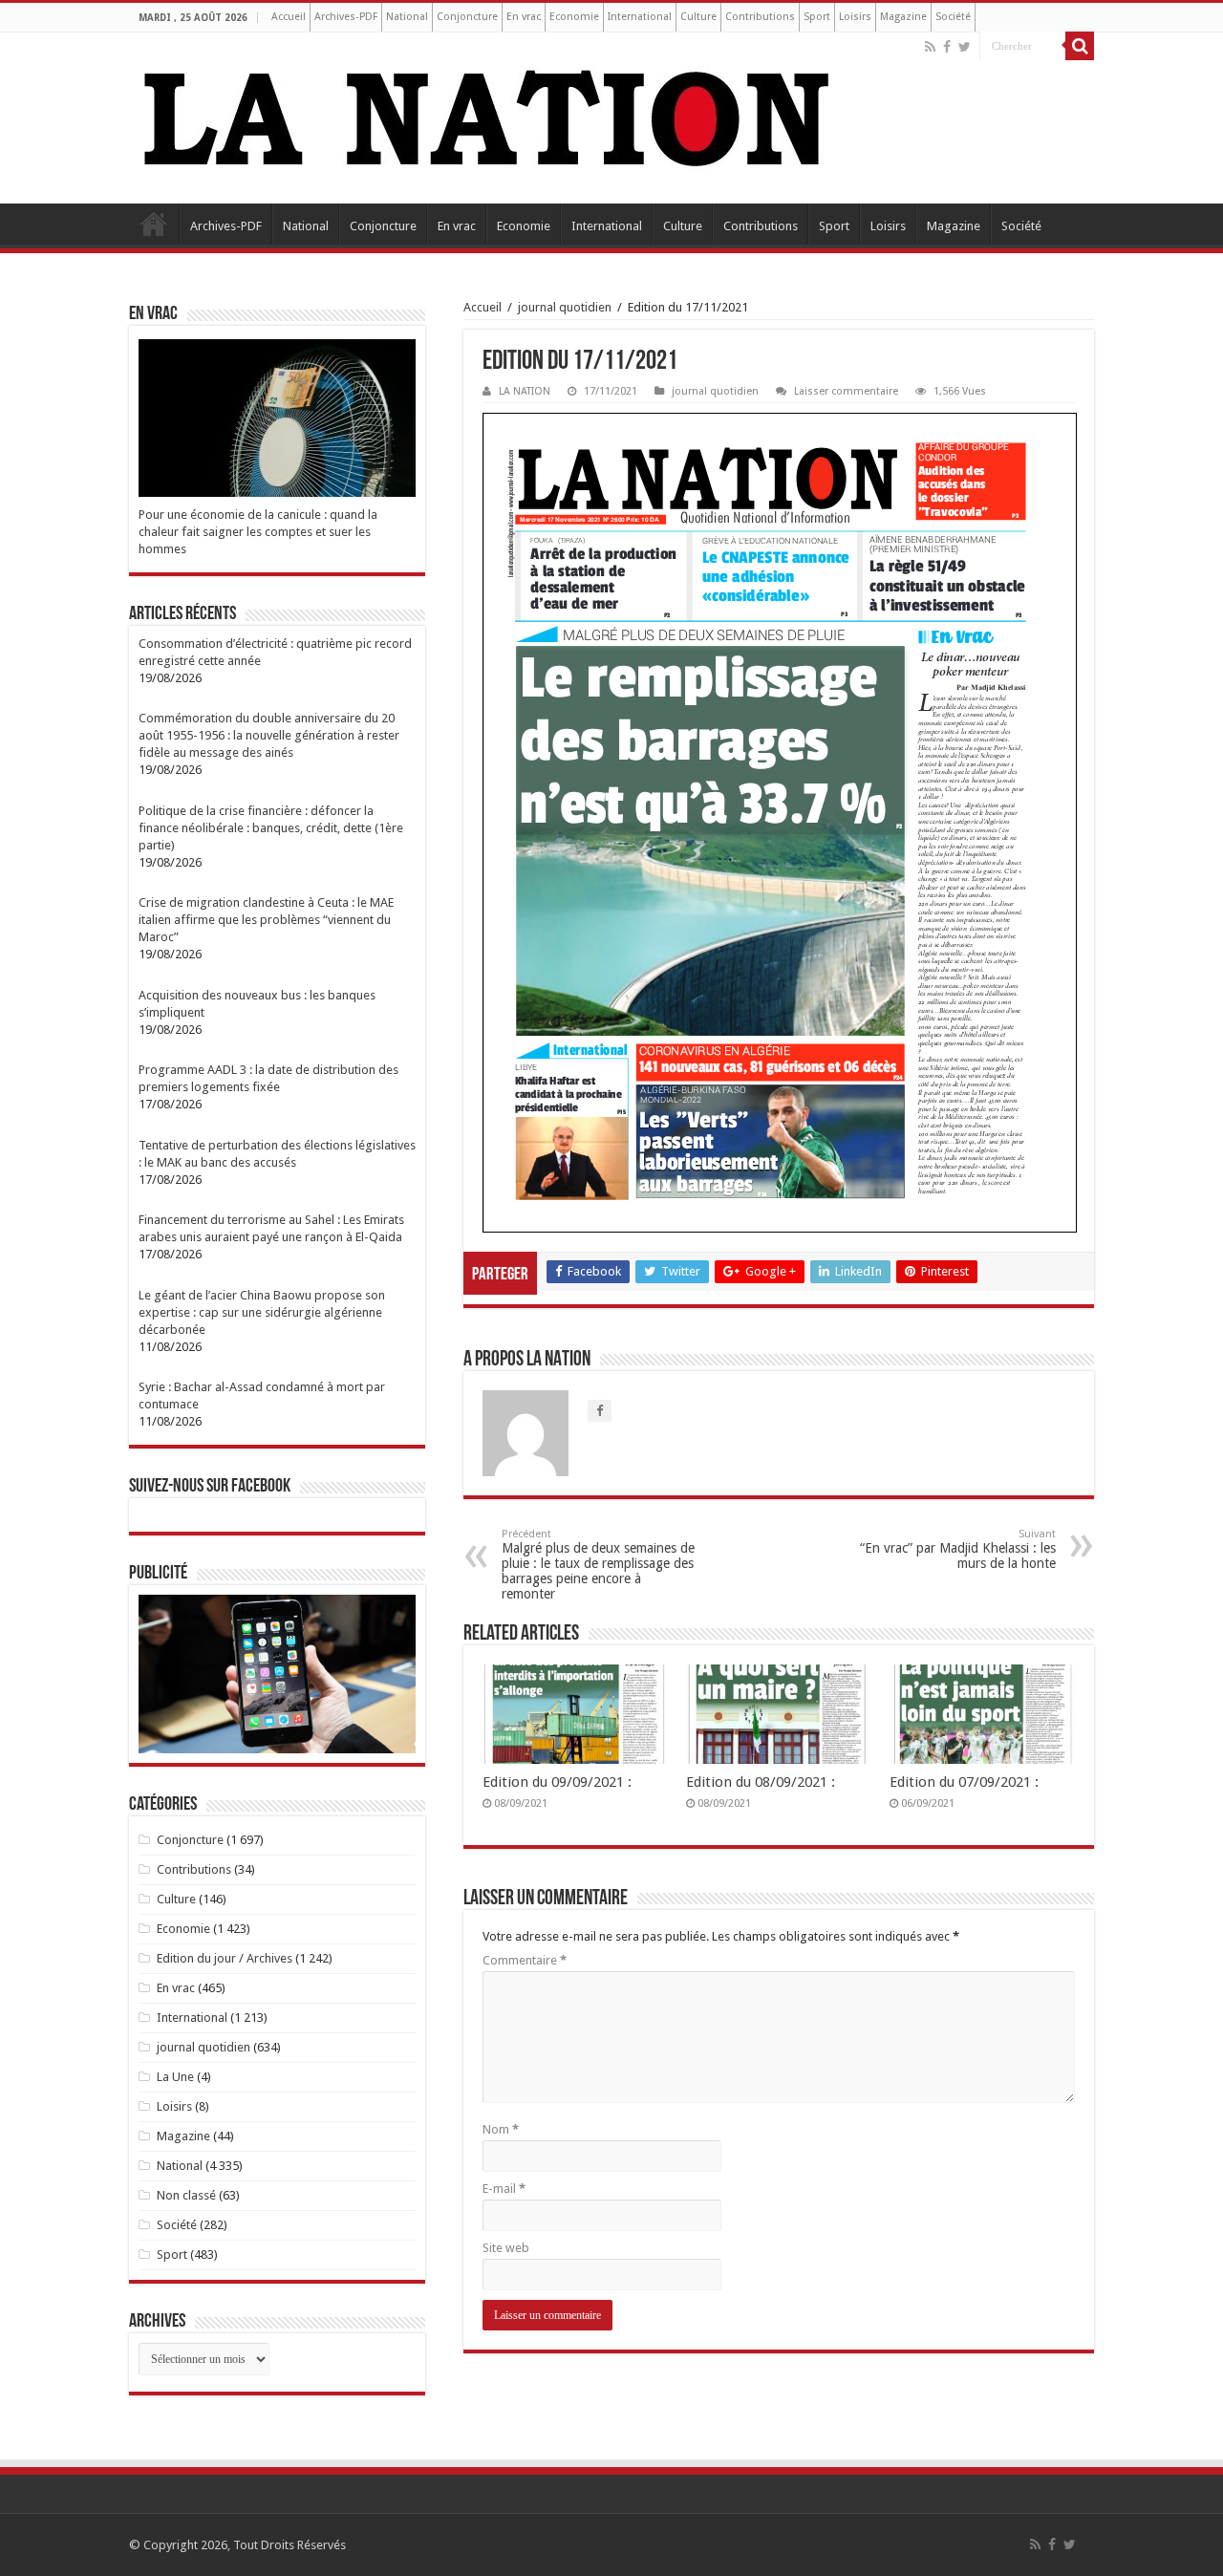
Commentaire (525, 1960)
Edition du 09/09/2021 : (557, 1782)
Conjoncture (467, 17)
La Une (175, 2077)
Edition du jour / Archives (224, 1958)
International (640, 17)
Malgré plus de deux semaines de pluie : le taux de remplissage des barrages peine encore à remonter (598, 1564)
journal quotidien (565, 307)
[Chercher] (1079, 46)
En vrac (523, 17)
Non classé (186, 2195)
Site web (506, 2248)
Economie (574, 17)
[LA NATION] (487, 115)
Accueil (288, 17)
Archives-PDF (345, 17)
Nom (501, 2129)
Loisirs (855, 17)
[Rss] (930, 46)
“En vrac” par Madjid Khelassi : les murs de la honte (958, 1549)
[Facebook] (947, 46)
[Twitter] (964, 46)
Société (953, 17)
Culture (698, 17)
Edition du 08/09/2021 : (760, 1782)
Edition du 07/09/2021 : (964, 1782)
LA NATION (524, 391)
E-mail (504, 2188)
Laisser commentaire (846, 391)
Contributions (760, 17)
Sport (817, 17)
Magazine (903, 17)
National (407, 17)
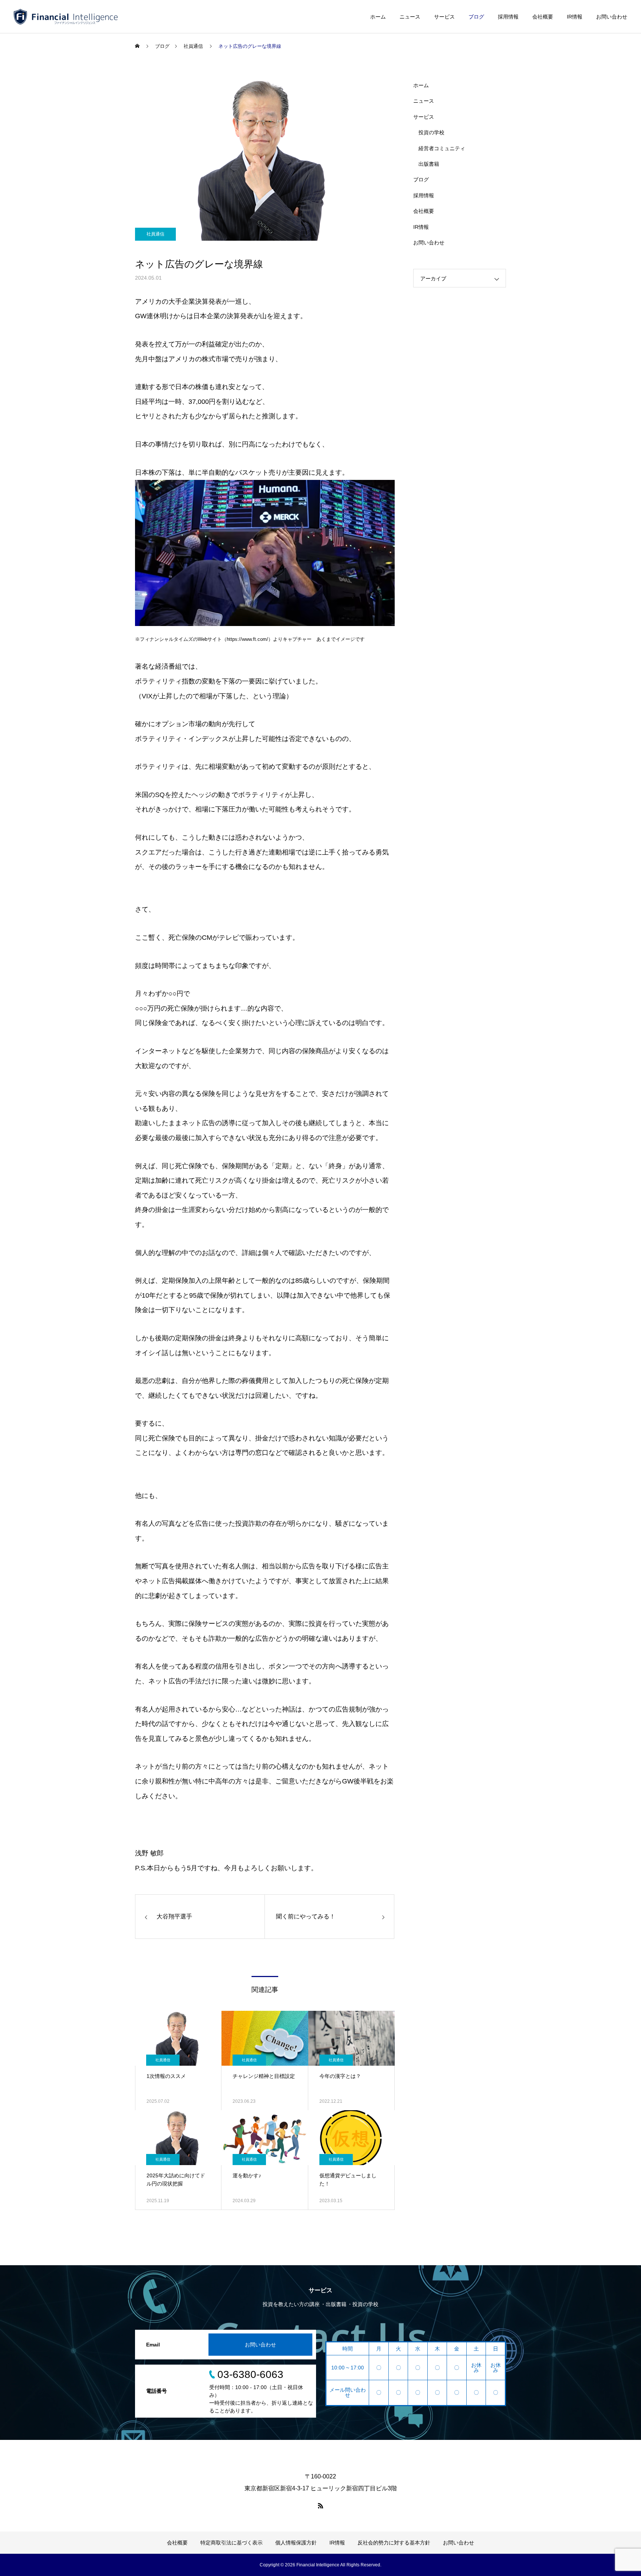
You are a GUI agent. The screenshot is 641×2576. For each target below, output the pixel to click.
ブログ (476, 17)
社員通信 (155, 234)
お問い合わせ (611, 17)
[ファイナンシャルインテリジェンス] (66, 16)
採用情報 (508, 17)
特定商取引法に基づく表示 (231, 2543)
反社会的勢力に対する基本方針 (394, 2543)
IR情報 (574, 17)
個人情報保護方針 (296, 2543)
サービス (444, 17)
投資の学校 (431, 132)
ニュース (410, 17)
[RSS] (320, 2505)
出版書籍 (428, 164)
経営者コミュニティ (441, 148)
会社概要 (542, 17)
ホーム (378, 17)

▶ Exercise details
Copy these entries precisely and drop any picture.

▶ Solution to the exercise
Commentaire (525, 1960)
Edition du 09/09/2021 : (557, 1782)
Conjoncture (467, 17)
La Une (175, 2077)
Edition du jour / Archives (224, 1958)
International (640, 17)
Malgré plus de deux semaines de pluie : le taux de remplissage des barrages peine encore à remonter (598, 1564)
journal quotidien (565, 307)
[Chercher] (1079, 46)
En vrac (523, 17)
Non classé (186, 2195)
Site web (506, 2248)
Economie (574, 17)
[LA NATION] (487, 115)
Accueil (288, 17)
Archives-PDF (345, 17)
Nom (501, 2129)
Loisirs (855, 17)
[Rss] (930, 46)
“En vrac” par Madjid Khelassi : les murs de la honte (958, 1549)
[Facebook] (947, 46)
[Twitter] (964, 46)
Société (953, 17)
Culture (698, 17)
Edition du 08/09/2021 : (760, 1782)
Edition du 07/09/2021 : (964, 1782)
LA NATION (524, 391)
E-mail (504, 2188)
Laisser commentaire (846, 391)
Contributions (760, 17)
Sport (817, 17)
Magazine (903, 17)
National (407, 17)
You are a GUI agent. The screenshot is 641×2576. For each target below, output the pixel to click.
ブログ (476, 17)
社員通信 (155, 234)
お問い合わせ (611, 17)
[ファイナンシャルインテリジェンス] (66, 16)
採用情報 (508, 17)
特定商取引法に基づく表示 (231, 2543)
反社会的勢力に対する基本方針 (394, 2543)
IR情報 (574, 17)
個人情報保護方針 (296, 2543)
サービス (444, 17)
投資の学校 (431, 132)
ニュース (410, 17)
[RSS] (320, 2505)
出版書籍 (428, 164)
経営者コミュニティ (441, 148)
会社概要 (542, 17)
ホーム (378, 17)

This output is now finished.